Sydney is a relatively safe city. Crime and accident rates are low. Road rules are enforced, cameras and security guards are a public transport feature, and the city is policed and dotted with CCTV. That said, it still pays to be careful. Robberies do occur and sadly, sometimes women are attacked. Use common sense, be alert and confident and the chances of being a victim are greatly minimized. The biggest risks for overseas visitors, in truth, are dangerous wildlife, the surf, and road safety on long road trips outside of Sydney.

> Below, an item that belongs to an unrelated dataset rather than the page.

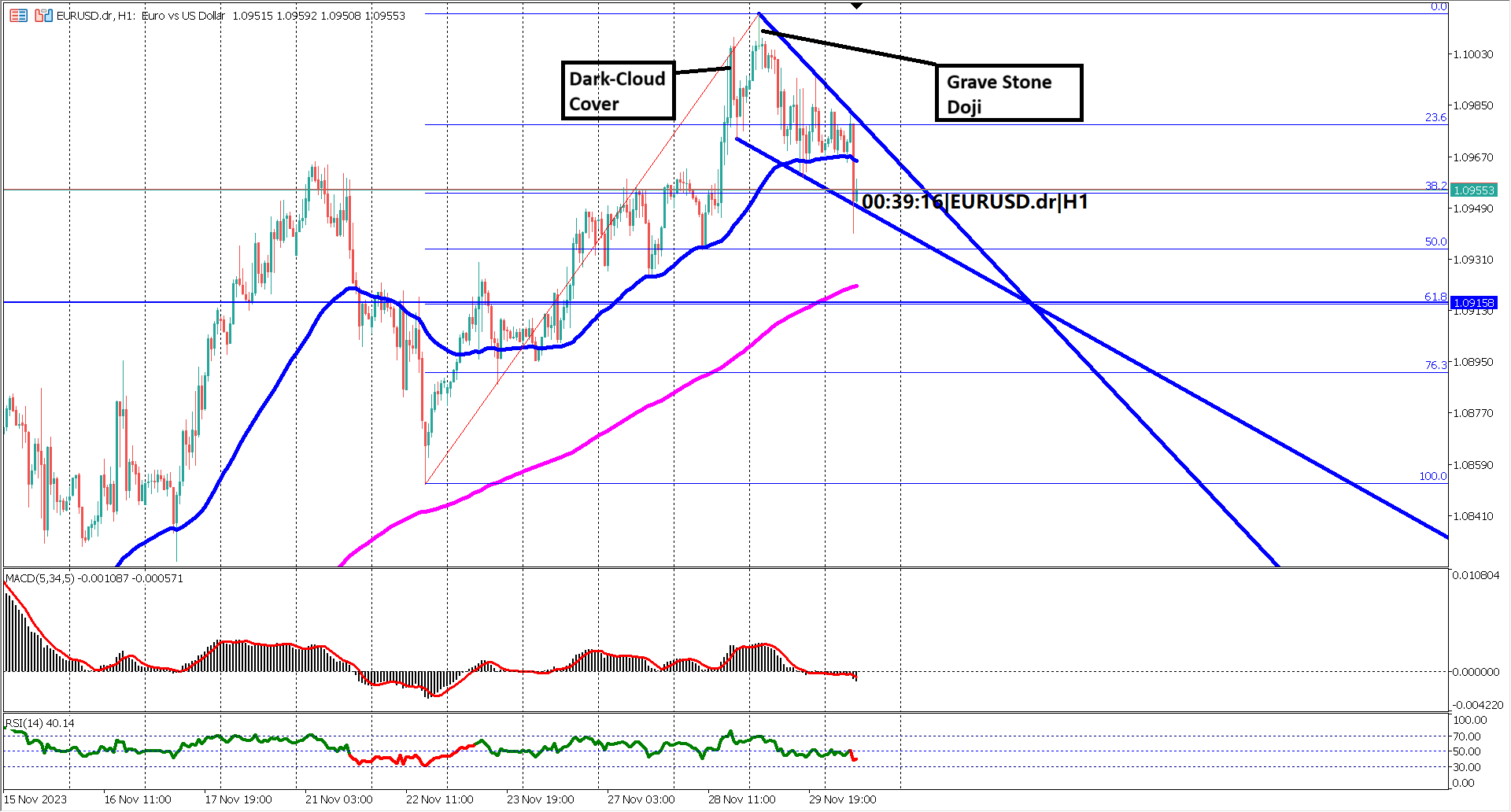Click the MACD(5,34,5) indicator label

49,578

Learning to survive in the water in Sydney is very important, as swimming is a big a part of the Sydney lifestyle. Rescues on Sydney beaches are mostly performed on foreigners who are not familiar with the surf. There are many swim schools in Sydney if you need lessons. Also, Sydney lifeguards are very approachable. You can ask them about rips and tows and how to swim out of them if you get caught. Swimming between the flags and on patrolled beaches reduces any risk, too. (See our section on Sports until Health and Beauty for a list of swimming pools that can give information on lessons).
Road accidents and fatalities do occur occasionally on long road trips outside of Sydney. Australia is such a large place that most road trips require at least a few hours of driving. To get an idea, it takes around 12 hours to drive from Sydney to Melbourne. There are many ‘Stop, Revive, Survive’ stops on Australian highways. Run by volunteers, these road stops provide free tea and biscuits to drivers, the object being to get drivers to take a break from driving so the chance of an accident from tiredness is reduced. If you do plan to take a road trip, please pull over at least every two hours and ‘Stop, Revive and Survive’.

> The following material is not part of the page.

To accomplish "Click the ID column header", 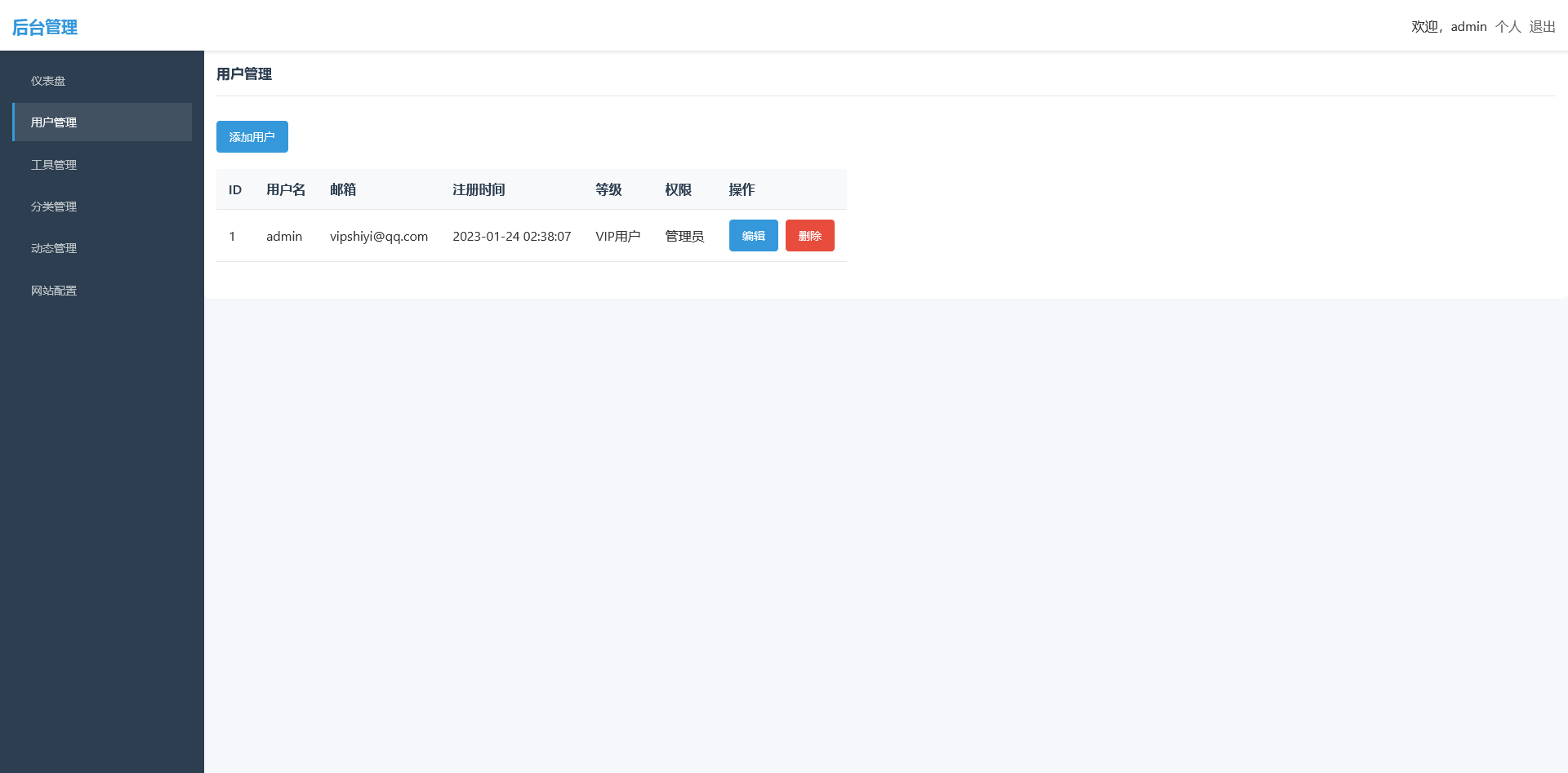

Also, driving at dawn and dusk on country roads and highways can be very dangerous. Kangaroos and other wildlife are commonly sighted during these times which can cause accidents, leading to injury and fatalities. It’s best not to drive during these times but if you need to, then slow down. Kangaroos, even if they see you coming, get dazzled by headlights and will freeze rather than hop away.

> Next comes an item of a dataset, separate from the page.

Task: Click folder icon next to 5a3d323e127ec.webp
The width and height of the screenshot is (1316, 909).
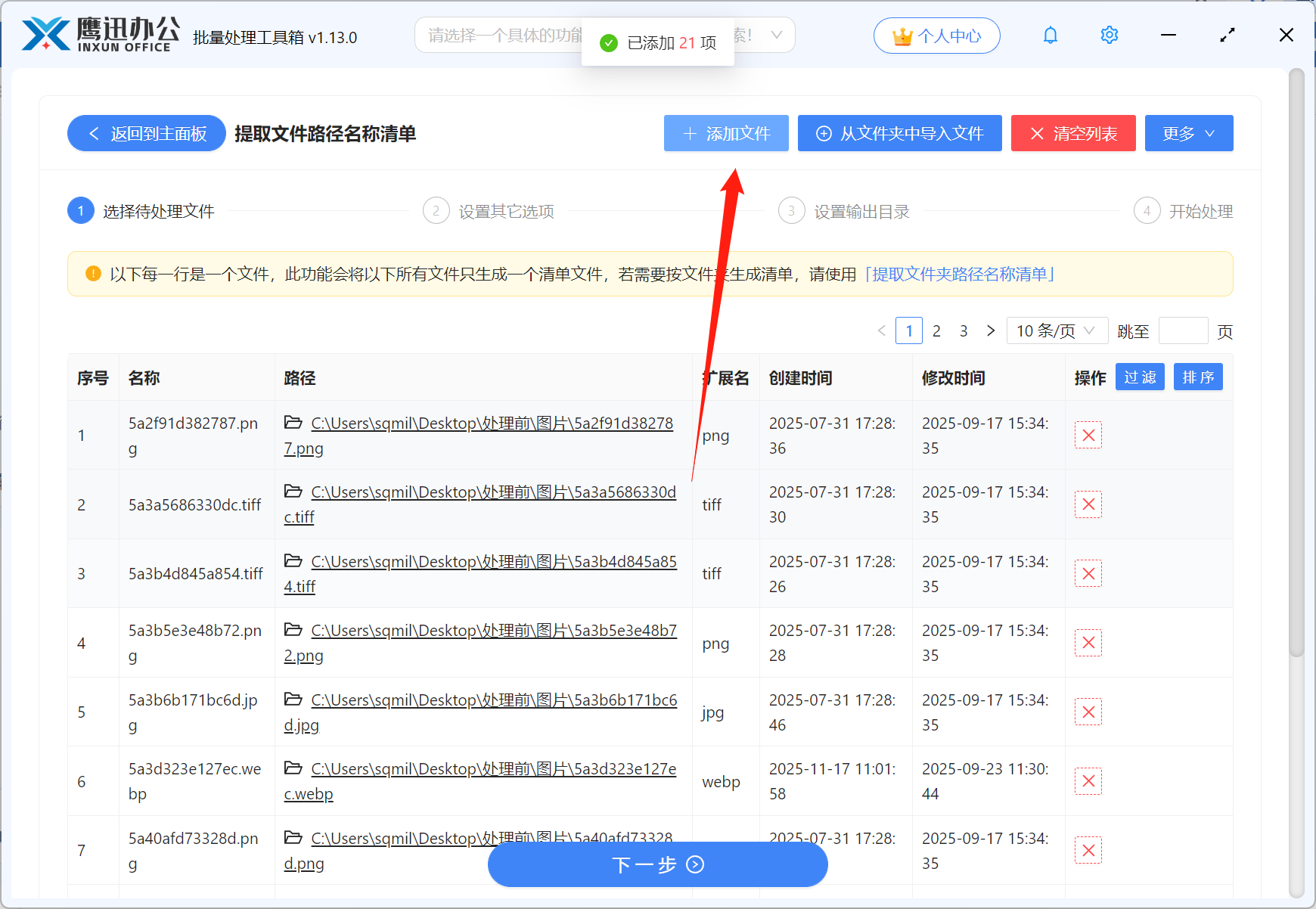Action: [x=293, y=768]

Below is a list of dangerous wildlife you may come across in Sydney. The list will seem alarming but being mindful is most of the time enough to not be exposed to any risk. Please be aware it is not an exhaustive list.
If you suspect you or somebody else has been bitten by a poisonous creature do not wash off the venom as this will help assist with identification. Call an ambulance immediately on 000 or from a mobile phone on 112. Keeping calm may slow down the venom.
Some Australian spiders are poisonous and can cause severe symptoms or death. It’s a good idea to learn how to recognize these spiders. Redback spiders are common in Sydney and are found in the bottom corners of sheds and outhouses and will only bite if provoked. A Redback spider bite can kill a child if not treated and can make an adult very sick. Call an ambulance immediately if you suspect someone has been bitten.
Funnel Web spiders live in burrows in the ground, in tree trunks, and in holes that may occur on the outside of brick or concrete structures. Burrows are normally covered with a white sheath made out of webbing. Sometimes these spiders can be found inside the home, particularly if it’s been raining. These spiders can kill within minutes and produce few symptoms. Funnel Web spiders are common in Sydney.
Another common spider in Sydney is the White spider. It is poisonous but not lethal.
Some spiders are harmless and can actually provide some benefit. For instance, Huntsman spiders are commonly found in homes. They look a little threatening because they grow quite large. However, they are harmless and they will eat other insects living in the home, keeping their numbers down. So please don’t kill them!
Bluebottles are common in Sydney beaches and will sting if contact is made. They are not life-threatening and can be treated. The best way to neutralize the pain caused by a sting is hot water (as hot as a hot shower).
Shark attacks are rare but they do happen in Sydney waters. There are measures you can take to reduce the risk of shark attacks. All beaches that are patrolled by lifeguards have shark alarms and beachgoers will be exposed to a siren warning them to stay onshore if there is any concern of sharks in the water.
- Don’t swim in murky waters
- Don’t swim at dusk, dawn, or at night
- Don’t swim near schools of fish
- Swim in patrolled waters
Blue Ringed Octopus are tiny brightly colored octopus found in ocean rock pools and shallow water. They don’t grow bigger than 12 centimeters. As the name suggests, they are marked with bright blue rings. Children love to explore rock pools because they can find lots of interesting creatures. Teach your children how to recognize Blue Ringed Octopus and not to go near them. A Blue Ringed Octopus has enough venom to kill 10 men. They can also jump or spit their venom when threatened.
Snakebites are very rare but can be lethal as Australian venomous snakes are the most venomous in the world. Snakes are uncommon in built-up areas but have been found in some of the leafier areas in Sydney. Particularly areas close to bushland, rivers, and grasslands. Be aware of snakes that are brown and/or black as they may be of a poisonous variety. Generally speaking, green tree snakes and small pythons are not harmful, as they don’t bite.